Dans un précédent article, je décrivais un modèle pour rendre compte du niveau d’engagement des sportifs de haut niveau vis-à-vis de leur club. L’engagement, c’est-à-dire « la motivation d’un sportif à contribuer à la réussite de son club » y était décrit comme la résultante de trois facteurs : des facteurs institutionnels, des facteurs relationnels et des facteurs individuels.

Alors que, dans les organisations classiques, l’engagement des collaborateurs est sondé en général tous les ans, voire de manière encore plus rapprochée (concept de pulse surveys), l’engagement des sportifs de haut niveau fait au mieux l’objet d’estimations au feeling de la part du staff (ex. : « Je sens les filles impliquées comme jamais pour sauver le club ») et au pire de déclarations à l’emporte-pièce de la part des supporters, du type : « Ils ne mouillent pas le maillot, c’est scandaleux, au prix où ils sont payés. »

Et pourtant les avantages d’une évaluation plus objective de l’engagement sont clairs : cela permet d’identifier des freins à l’engagement (par ex. des difficultés de communication entre les athlètes et l’entraîneur) et d’agir dessus. Cela permet aussi d’identifier des facteurs qui contribuent à l’engagement des sportifs (par ex. une forte implication des athlètes dans l’élaboration du projet du club) et de les pérenniser, voire de les renforcer.

Dans un univers du sport de haut niveau qui devient addict à la data, mesurer l’engagement et ses déterminants n’a-t-il pas autant de sens que de collecter des données sur la performance physique ou technique des athlètes ? Comment dès lors apprécier le niveau d’engagement et les facteurs qui l’influencent ?

Il existe deux voies possibles : la voie qualitative et la voie quantitative.

La voie qualitative d’abord :

La démarche est simple. Il s’agit de réunir l’ensemble des athlètes, ou un échantillon d’entre eux, pour les amener à s’exprimer sur leur engagement, ce qui le booste et ce qui le bride. A travers une méthodologie interactive et ludique, et pour peu que l’objectif et les règles de confidentialité aient bien été explicités, il est possible d’obtenir un contenu très riche, dont les principaux enseignements seront partagés avec le staff et la direction.
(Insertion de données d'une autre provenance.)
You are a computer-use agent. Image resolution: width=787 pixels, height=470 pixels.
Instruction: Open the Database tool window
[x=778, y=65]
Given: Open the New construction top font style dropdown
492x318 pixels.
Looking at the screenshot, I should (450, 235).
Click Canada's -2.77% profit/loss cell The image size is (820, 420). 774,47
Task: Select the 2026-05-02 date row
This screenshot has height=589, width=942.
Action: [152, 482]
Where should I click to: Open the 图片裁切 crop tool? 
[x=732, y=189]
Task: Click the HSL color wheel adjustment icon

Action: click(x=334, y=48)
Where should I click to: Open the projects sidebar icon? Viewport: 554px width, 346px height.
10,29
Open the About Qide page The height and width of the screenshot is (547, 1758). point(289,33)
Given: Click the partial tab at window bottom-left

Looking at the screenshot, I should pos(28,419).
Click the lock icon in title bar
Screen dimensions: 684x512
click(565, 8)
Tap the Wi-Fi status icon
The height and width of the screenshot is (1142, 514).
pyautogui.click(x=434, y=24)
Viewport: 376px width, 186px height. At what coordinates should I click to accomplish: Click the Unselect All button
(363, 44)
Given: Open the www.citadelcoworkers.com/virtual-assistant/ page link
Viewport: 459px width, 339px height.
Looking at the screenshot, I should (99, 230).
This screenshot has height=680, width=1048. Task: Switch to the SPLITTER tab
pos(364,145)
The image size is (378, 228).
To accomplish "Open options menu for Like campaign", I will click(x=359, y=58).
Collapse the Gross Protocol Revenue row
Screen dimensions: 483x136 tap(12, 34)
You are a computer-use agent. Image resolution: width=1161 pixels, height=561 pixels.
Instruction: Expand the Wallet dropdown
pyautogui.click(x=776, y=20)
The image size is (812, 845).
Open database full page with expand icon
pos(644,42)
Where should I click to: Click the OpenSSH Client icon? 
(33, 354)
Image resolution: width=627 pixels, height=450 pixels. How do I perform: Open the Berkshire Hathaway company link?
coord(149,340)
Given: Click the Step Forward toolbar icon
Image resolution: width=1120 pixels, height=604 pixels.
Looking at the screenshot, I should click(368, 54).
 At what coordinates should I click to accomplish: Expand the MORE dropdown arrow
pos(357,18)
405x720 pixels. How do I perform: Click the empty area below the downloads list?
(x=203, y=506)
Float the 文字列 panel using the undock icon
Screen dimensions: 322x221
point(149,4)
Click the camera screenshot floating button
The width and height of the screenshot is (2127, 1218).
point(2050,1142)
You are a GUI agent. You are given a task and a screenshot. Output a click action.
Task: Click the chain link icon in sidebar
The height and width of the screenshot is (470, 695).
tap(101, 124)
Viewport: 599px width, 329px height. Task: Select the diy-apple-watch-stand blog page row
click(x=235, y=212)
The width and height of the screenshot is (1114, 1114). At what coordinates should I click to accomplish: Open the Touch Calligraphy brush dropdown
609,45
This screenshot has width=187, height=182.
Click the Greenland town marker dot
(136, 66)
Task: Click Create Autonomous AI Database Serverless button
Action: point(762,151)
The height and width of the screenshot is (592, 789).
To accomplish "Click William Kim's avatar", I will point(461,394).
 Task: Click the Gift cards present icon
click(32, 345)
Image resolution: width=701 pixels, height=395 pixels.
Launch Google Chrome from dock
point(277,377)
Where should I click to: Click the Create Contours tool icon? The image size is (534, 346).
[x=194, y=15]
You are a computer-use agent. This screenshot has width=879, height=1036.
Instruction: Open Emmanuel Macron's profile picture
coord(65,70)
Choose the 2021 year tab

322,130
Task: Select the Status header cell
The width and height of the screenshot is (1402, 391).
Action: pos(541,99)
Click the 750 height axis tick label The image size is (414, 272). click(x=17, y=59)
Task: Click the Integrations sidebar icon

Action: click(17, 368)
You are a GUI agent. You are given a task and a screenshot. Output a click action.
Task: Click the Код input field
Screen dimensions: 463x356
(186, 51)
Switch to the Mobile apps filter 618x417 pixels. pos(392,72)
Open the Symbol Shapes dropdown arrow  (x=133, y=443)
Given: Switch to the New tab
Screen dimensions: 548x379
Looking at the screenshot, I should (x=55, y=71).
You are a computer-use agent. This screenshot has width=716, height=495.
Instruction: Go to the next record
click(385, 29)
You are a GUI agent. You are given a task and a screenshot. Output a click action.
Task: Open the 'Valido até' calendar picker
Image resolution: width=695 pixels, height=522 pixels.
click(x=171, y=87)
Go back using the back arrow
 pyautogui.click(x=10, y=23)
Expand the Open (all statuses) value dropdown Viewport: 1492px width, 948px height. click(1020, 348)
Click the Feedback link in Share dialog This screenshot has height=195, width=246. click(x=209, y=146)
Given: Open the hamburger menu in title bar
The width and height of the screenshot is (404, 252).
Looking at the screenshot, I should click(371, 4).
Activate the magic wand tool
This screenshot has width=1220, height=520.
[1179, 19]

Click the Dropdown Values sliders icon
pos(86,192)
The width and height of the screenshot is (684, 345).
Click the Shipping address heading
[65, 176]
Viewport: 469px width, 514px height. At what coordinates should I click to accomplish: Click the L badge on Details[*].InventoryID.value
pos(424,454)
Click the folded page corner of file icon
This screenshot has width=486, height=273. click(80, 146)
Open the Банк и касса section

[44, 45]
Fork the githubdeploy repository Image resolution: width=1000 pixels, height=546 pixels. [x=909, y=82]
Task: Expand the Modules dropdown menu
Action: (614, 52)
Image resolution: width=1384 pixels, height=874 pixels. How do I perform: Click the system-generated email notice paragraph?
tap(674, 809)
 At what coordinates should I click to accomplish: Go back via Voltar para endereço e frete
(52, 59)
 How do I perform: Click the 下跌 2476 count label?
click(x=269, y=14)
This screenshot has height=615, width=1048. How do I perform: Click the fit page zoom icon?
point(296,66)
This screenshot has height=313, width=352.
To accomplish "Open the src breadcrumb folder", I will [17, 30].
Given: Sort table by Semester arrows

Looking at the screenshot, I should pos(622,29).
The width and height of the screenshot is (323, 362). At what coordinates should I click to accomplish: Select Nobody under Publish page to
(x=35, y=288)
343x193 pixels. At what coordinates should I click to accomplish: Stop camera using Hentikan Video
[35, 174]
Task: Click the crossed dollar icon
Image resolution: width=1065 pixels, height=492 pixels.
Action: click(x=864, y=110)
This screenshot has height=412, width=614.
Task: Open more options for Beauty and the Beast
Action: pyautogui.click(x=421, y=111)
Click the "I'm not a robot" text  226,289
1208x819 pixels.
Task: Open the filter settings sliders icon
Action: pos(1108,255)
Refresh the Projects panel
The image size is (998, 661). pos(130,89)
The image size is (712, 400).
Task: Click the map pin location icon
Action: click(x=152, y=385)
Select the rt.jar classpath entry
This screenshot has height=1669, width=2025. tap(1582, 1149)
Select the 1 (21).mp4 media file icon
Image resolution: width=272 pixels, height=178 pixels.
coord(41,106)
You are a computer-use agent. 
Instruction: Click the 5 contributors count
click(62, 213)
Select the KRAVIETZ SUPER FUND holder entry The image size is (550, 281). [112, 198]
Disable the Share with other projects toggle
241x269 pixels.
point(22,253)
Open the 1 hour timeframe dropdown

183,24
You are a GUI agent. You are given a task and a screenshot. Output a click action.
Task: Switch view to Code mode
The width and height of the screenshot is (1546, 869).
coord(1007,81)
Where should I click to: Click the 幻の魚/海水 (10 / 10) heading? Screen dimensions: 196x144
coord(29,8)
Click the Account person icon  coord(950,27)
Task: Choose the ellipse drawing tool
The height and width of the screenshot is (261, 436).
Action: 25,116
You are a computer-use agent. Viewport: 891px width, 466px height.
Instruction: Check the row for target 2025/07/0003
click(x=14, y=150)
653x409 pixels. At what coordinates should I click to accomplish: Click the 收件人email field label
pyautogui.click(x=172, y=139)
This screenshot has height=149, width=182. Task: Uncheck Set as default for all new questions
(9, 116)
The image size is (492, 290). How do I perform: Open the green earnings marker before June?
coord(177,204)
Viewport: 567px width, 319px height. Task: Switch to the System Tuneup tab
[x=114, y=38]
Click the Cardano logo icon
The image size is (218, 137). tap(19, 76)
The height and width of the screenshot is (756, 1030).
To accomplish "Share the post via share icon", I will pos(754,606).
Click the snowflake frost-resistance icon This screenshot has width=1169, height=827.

Ces enseignements seront d’autant plus opérationnels que les athlètes auront été incités à réfléchir autant sur les problèmes que les solutions.

La voie quantitative ensuite :

Il s’agit d’interroger, via un questionnaire, chaque sportif du groupe sur son niveau d’engagement, et sur les thèmes qui ont un impact sur son engagement. Le questionnaire peut également inclure des questions ouvertes, pour donner l’occasion au sportif de faire part de ses réflexions et idées sur la manière de mieux mobiliser les athlètes au service des objectifs de leur club. Les réponses individuelles sont ensuite agrégées et donnent alors lieu à une synthèse, qui là encore peut être partagée avec les décideurs du club. Lorsque l’enquête est réalisée régulièrement, il est en outre possible de mesurer les évolutions du niveau d’engagement dans le temps.

Il est bien sûr possible de combiner ces deux approches : par exemple en commençant par l’enquête quantitative, puis en utilisant la démarche qualitative pour faire s’exprimer les athlètes sur deux ou trois thèmes considérés comme prioritaires au vu des résultats quantitatifs.

Dans les deux cas, quelques règles d’or doivent être respectées pour faire de cette démarche un succès :

+ Expliquer aux athlètes les objectifs de la démarche, afin de donner envie aux sportifs de s’exprimer.

+ Garantir la confidentialité des avis communiqués : ce sont uniquement des analyses collectives qui doivent être partagées auprès de la direction et du staff, et en aucun cas les avis personnels de tel ou tel sportif.

+ Agir sur la base des résultats obtenus : c’est ce qu’attendront légitimement les athlètes qui ont été sondés et qui souhaiteront savoir comment leurs suggestions auront été prises en compte.